Semua itu menunjukkan kedudukan dan martabat hati, bahaya yang mengancamnya dan pengaruhnya bagi kebahagiaan manusia di dunia dan akhirat.
Kalau begitu, tidakkah hati berhak untuk direnungkan? Tidakkah ia berhak untuk diteliti dan diintrospeksi? Tidakkah ia berhak untuk dibersihkan, diuji dan diuji?!
Sehingga Anda bisa mengetahui apa yang ada di dalam dada Anda dan apa yang terpancang di dalam hati Anda sebelum semua rahasia ditampakkan, di mana segala yang rahasia menjadi nampak.
أَفَلا يَعْلَمُ إِذَا بُعْثِرَ مَا فِي الْقُبُورِ (٩) وَحُصِّلَ مَا فِي الصُّدُورِ (١٠) إِنَّ رَبَّهُمْ بِهِمْ يَوْمَئِذٍ لَخَبِيرٌ
“Maka, apakah dia tidak mengetahui apabila dibangkitkan apa yang di dalam kubur, dan dilahirkan apa yang ada di dalam dada, sesungguhnya Tuhan mereka pada hari itu Maha Mengetahui keadaan mereka.” (Al-‘Adiyat: 9-11).
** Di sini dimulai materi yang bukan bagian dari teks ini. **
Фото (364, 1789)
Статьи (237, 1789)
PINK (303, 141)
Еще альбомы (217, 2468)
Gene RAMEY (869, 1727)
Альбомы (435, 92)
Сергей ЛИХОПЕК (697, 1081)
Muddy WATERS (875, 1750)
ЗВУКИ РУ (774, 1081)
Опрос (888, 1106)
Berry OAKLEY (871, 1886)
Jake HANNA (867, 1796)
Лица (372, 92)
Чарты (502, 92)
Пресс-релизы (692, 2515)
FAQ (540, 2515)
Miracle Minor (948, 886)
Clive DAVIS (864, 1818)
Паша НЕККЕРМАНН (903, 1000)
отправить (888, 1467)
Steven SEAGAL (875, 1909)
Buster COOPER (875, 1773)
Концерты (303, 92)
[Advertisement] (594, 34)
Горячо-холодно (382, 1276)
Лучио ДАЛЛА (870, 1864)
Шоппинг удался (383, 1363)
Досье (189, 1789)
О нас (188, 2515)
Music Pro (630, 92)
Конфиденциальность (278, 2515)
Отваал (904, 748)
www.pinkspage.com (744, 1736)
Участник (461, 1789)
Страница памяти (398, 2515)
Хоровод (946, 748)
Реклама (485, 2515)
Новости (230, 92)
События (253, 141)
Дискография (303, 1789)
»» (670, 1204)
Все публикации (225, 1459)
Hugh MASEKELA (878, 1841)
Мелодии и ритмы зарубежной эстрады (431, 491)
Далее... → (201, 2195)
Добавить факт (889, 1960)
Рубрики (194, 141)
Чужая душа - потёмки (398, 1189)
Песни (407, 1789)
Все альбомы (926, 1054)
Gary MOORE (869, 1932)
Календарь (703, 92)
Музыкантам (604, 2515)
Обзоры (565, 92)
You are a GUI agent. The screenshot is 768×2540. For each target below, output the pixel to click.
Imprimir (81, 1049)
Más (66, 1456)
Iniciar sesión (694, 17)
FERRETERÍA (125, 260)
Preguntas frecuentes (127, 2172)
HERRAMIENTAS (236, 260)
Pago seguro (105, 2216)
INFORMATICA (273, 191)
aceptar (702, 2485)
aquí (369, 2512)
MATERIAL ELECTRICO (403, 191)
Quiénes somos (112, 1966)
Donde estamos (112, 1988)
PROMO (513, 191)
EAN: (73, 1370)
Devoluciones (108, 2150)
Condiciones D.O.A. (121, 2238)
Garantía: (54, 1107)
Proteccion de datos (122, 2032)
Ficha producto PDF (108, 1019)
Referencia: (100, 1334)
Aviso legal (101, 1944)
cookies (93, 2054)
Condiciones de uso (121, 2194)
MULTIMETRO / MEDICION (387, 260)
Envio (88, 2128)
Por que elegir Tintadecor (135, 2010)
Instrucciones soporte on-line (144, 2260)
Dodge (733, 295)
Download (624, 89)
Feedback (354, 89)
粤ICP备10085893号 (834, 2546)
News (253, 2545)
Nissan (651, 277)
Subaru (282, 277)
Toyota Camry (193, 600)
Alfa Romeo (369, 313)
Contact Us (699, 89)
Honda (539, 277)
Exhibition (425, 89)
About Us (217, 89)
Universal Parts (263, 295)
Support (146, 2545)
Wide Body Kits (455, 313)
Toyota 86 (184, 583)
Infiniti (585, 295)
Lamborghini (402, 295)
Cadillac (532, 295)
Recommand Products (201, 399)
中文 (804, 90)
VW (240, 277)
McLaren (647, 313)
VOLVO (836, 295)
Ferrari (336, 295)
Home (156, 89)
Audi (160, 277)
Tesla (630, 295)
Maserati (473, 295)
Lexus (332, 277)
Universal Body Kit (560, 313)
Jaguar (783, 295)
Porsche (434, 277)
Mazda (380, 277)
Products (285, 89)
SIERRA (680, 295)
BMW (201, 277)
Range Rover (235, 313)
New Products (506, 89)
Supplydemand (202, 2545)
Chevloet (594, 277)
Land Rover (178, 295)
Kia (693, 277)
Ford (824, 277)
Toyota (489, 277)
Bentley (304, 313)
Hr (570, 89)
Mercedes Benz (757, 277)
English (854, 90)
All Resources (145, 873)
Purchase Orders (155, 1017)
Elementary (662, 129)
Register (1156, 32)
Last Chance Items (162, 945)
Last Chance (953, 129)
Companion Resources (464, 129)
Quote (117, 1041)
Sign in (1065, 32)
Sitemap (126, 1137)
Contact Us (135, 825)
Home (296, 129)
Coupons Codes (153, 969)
Bersungguh-sungguhlah Anda di dalam menjaga hati Anda dan membersihkannya, serta pandai mengawasinya dengan tidak jemu ataupun bosan, karena sesungguhnya hati Anda merupakan anggota tubuh Anda yang paling besar bahayanya, dan ia paling mudah dan banyak pengaruhnya, dan paling rumit mengurusnya serta paling sulit memperbaikinya.